Het verhaal van Dinie, Bo en Dolf

Beste mensen, In 10 minuten ga ik jullie het verhaal vertellen van Dinie, Bo en Dolf; het verhaal gaat over verandering en dat wat blijft. Het is een feit dat we steeds opnieuw moeten leren uit de voeten te kunnen met veranderende omstandigheden. Dit komt doordat de schaduw van de geschiedenis met ons meeloopt, altijd. Vaak passen we ons aan zonder het te beseffen, soms gaat het met horten en stoten, soms lukt het niet. Aan de hand van een overlijdensadvertentie ga ik uitleggen wat ik bedoel met dat de schaduw van de geschiedenis met ons meeloopt.
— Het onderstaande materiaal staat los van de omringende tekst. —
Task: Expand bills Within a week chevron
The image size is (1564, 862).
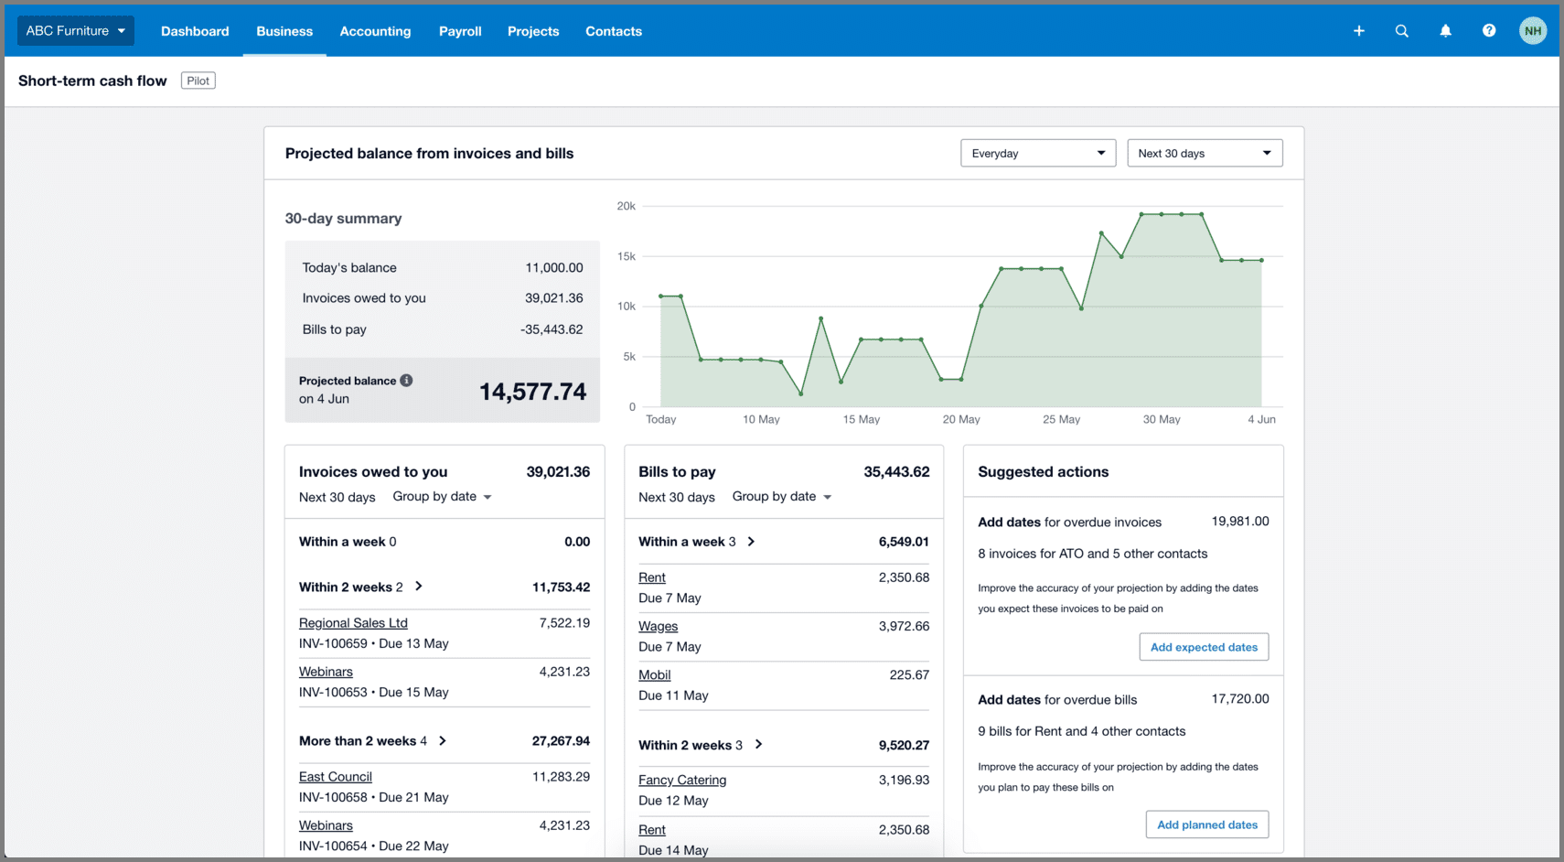Action: click(x=751, y=542)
In de krant van twee weken geleden las ik een overlijdensadvertentie. Dinie Jansen-Sanders is op 85-jarige leeftijd overleden, volgens de advertentie een lieve, zorgzame vrouw, moeder en oma. Toch het mooiste compliment voor een vrouw van die generatie. De advertentie leert ons dat Dinie vier kinderen heeft: Henk, Jannie, Sietske en Gerrit, en acht kleinkinderen: Jorn, Vigo, Mika, Vayèn, Elif, Bo, Manlee en Zoda. Henk, Jannie, Sietske en Gerrit hebben traditionele Nederlandse namen; zij zijn geboren in de jaren 50 en 60 van de vorige eeuw. De kleinkinderen zijn allemaal geboren na 1985. Hun namen roepen een associatie op met een groter geheel, het zijn wereldnamen. De verschillen in de namen van de kinderen en die van de kleinkinderen maken zichtbaar dat de tijd groter is dan het individu.
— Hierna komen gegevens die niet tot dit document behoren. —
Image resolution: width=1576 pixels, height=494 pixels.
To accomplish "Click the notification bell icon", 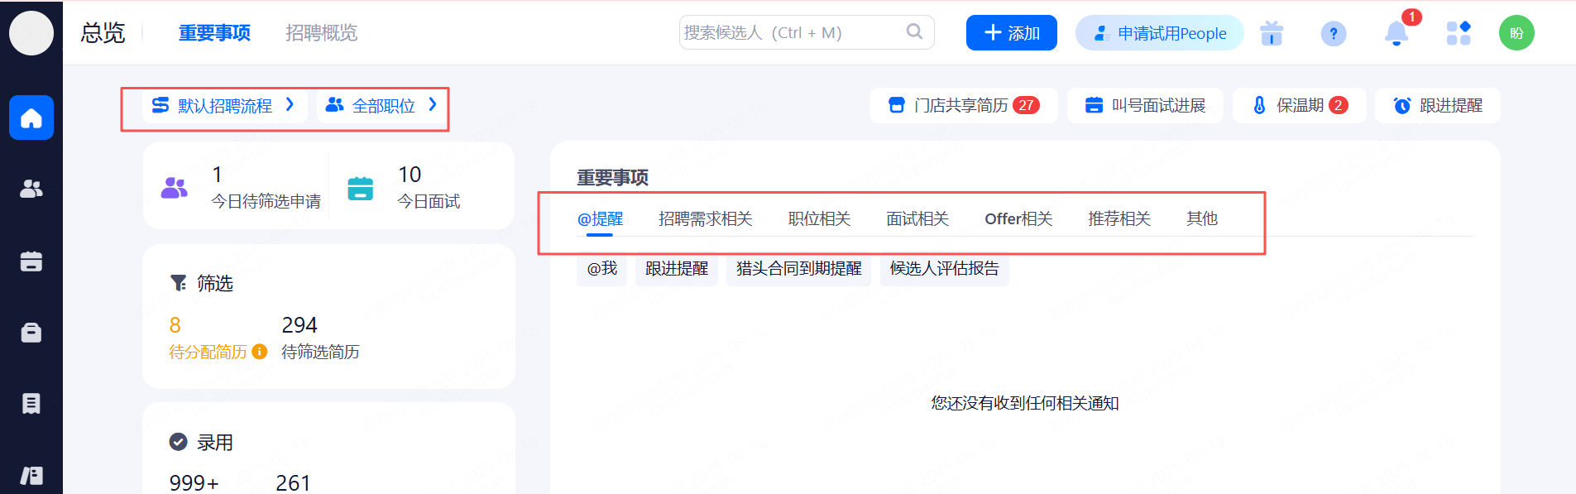I will (x=1396, y=34).
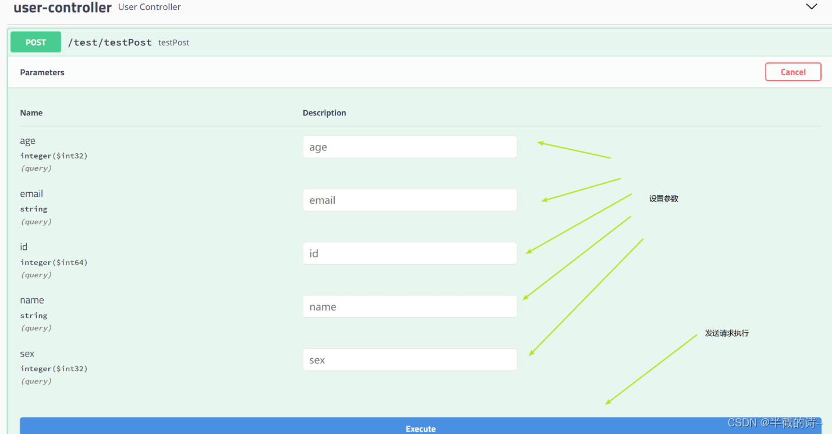Collapse the user-controller section via chevron
This screenshot has width=832, height=434.
click(812, 6)
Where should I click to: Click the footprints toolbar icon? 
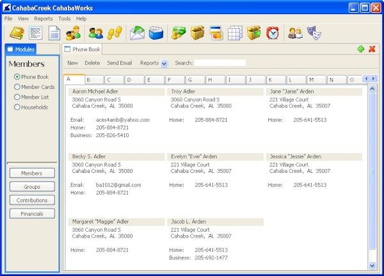coord(114,33)
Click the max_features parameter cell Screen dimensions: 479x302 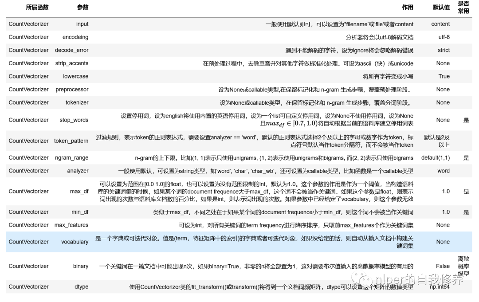[x=71, y=225]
De kinderen van moeder Dinie: Henk, Jannie, Sietske en Gerrit zijn genoemd naar hun voorouders, ze staan in een traditie. Toen de oudste zoon Henk werd geboren werd zijn vader gefeliciteerd met de woorden ‘zie zo, nu heb je een opvolger’. Voor ouders was tot ver in de 20ste eeuw de voortzetting van de voor- en achternaam van wezenlijk belang. Bij de geboorte leek de zingeving voor het leven ook al vast te staan, namelijk: ‘doorlopen op de weg, die door de voorouders was geplaveid’. Dat de werkelijkheid voor Henk, Jannie, Sietske en Gerrit anders zou verlopen was bij hun geboorte in de jaren 50 en 60 nog niet te voorzien. Na hun middelbaar onderwijs gingen ze studeren, een Hbo-opleiding en Gerrit ging zelfs naar de universiteit, en was hiermee de eerste in de familie die dit deed. Alle vier kinderen van Dinie kregen een andere levensinvulling dan hun ouders, ze werkten in de dienstverlening, ook de meisjes, en gingen in de stad wonen, in plaats van in hun geboortedorp te blijven. Het loslaten van de traditionele vanzelfsprekendheden en ingebakken sociale verbanden was spannend voor hen en het huwelijk van Henk en Gerrit eindigde in een scheiding, ook dat was nieuw. Maar de kinderen van moeder Dinie hebben het geluk van hun generatie: ze verwerven maatschappelijk hogere posities dan hun ouders; materieel zit het hen mee en ze ervaren nog de winst van steeds meer consumeren, zonder de prijs van de te grote ecologische voetafdruk te hoeven betalen. Ze ontlopen tot op heden het brandmerk dat een oorlog voor de mens meebrengt en hun levensverwachting is hoger dan ooit eerder in Nederland het geval was.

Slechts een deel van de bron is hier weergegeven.